Schindler's List (1993)

reviewed by
Richard Montanari


                                 SCHINDLER'S LIST
                       A film review by Richard Montanari
                        Copyright 1993 Richard Montanari
A review of SCHINDLER'S LIST by Richard Montanari, 
film critic for THE FREE TIMES.              
One Candle, One Sun

To say that Schindler's List is the most powerful dramatic film ever made about the Holocaust is not to say that it will, or should, supplant Jan Kadar's 1964 Oscar-winning masterpiece THE SHOP ON MAIN STREET, or documentaries such as SHOAH and THE SORROW AND THE PITY as the ultimate indictment against Nazism and its crimes against European Jewry.

But rather it may serve to overlook the true significance of the film: that being the huge step toward greatness it represents for director Steven Spielberg.

The three-hour film, based on the true story recounted in Thomas Keneally's 1982 book of the same name, chronicles the war for Oskar Schindler (Liam Neeson); hustler of powerful men, seducer of beautiful women, an industrialist who needed only one thing to fully flesh out his marginal business acumen: a nice long war.

The story begins as seductively as the horror, with Schindler hustling an entire cafe full of Nazi officers and their women, eventually securing the connections he needs to open a factory in occupied Poland.
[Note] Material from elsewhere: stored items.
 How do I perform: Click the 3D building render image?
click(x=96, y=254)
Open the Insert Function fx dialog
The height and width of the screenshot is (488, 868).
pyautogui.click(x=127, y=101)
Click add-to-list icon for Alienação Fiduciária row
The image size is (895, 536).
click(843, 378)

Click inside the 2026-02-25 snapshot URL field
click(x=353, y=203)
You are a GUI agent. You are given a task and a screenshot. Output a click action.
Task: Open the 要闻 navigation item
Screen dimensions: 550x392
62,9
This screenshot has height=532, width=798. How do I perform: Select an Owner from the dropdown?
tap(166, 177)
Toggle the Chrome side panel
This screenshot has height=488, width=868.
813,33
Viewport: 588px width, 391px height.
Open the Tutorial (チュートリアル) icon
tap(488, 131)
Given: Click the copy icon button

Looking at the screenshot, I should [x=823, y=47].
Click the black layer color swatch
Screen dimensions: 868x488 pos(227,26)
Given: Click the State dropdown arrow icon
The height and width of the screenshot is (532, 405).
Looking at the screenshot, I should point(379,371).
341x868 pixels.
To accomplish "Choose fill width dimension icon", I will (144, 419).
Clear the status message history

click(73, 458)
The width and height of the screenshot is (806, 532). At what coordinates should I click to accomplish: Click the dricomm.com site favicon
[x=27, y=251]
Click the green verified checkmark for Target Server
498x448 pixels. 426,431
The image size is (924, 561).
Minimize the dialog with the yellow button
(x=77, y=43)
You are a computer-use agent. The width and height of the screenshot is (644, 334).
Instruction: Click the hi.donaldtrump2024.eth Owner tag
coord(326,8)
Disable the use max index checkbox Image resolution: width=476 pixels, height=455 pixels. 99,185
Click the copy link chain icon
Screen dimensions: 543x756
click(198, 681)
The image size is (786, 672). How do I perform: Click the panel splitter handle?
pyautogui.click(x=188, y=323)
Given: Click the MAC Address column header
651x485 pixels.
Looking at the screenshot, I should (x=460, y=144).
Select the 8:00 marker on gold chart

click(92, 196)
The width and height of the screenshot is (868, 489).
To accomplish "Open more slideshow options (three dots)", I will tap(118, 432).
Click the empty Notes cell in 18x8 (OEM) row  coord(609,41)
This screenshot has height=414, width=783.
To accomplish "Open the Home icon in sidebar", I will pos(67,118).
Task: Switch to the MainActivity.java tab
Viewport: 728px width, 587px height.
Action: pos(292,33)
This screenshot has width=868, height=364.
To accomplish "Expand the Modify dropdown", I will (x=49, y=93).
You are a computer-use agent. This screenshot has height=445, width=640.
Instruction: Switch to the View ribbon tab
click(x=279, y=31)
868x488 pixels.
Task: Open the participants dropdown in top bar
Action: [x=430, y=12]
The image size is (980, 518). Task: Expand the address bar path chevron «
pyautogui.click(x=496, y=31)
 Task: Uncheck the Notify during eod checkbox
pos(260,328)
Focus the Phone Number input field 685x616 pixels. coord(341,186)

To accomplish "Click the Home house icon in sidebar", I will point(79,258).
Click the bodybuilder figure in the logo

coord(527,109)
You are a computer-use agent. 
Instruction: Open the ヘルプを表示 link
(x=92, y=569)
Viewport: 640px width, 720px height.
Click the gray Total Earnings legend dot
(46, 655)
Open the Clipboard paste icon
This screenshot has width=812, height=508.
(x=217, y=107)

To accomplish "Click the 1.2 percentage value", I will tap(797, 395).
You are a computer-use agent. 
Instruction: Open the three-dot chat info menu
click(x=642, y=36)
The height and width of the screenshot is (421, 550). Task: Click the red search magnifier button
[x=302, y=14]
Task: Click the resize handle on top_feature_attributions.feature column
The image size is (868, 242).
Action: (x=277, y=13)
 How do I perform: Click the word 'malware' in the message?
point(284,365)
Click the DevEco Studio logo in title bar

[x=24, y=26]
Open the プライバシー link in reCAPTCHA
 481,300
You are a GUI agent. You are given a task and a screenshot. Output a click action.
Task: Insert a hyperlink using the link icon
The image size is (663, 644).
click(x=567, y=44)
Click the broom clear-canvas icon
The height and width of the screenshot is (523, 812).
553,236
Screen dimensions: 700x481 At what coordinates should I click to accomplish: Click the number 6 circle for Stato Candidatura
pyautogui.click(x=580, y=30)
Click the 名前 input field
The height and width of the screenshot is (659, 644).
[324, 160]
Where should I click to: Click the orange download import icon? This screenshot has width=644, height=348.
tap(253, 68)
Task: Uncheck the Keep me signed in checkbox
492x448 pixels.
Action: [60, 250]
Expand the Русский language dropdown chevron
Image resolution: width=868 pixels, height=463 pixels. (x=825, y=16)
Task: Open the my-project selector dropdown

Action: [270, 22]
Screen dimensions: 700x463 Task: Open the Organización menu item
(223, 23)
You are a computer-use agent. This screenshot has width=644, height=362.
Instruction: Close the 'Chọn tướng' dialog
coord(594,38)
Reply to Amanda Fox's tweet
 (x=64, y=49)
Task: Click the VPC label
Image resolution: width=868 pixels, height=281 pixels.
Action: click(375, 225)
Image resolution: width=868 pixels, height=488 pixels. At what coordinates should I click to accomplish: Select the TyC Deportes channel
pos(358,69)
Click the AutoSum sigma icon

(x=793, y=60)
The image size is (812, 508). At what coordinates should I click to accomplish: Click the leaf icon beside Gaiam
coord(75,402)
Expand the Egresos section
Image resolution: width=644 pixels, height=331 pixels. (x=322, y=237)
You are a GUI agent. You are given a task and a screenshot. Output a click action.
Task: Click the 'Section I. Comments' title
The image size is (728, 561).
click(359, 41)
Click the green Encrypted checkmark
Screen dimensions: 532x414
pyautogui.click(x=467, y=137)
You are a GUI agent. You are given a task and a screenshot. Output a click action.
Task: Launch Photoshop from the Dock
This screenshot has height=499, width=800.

At the beginning of the war Oskar Schindler was a glad-handing Nazi war profiteer; charming and reasonable, a string quartet outside a death camp.

Soon, Schindler moves to Krakow with the intent of launching his enamelware factory with Jewish money, hiring Jewish workers at slave wages and retiring at the end of the war a millionaire. But Schindler, whose concepts of war and business had always been conveniently similar, did not plan on standing witness to genocide. Like Kadar's Tono Britko, Oskar Schindler was a man in moral turmoil.

The film was shot in Poland and other authentic locations in black and white, except for a solitary sequence where a little Jewish girl runs through the streets of the Krakow ghetto in a red coat. At times, during SCHINDLER'S LIST, it is easy to forget that you are not watching a documentary; the realities are that heightened, the barbarity, that graphic and wrenching.

Liam Neeson gives an extraordinary, measured performance as the enigmatic Schindler; as does Ben Kingsley as Itzhak Stern, the Jewish accountant who becomes Schindler's business and, ultimately, his conscience.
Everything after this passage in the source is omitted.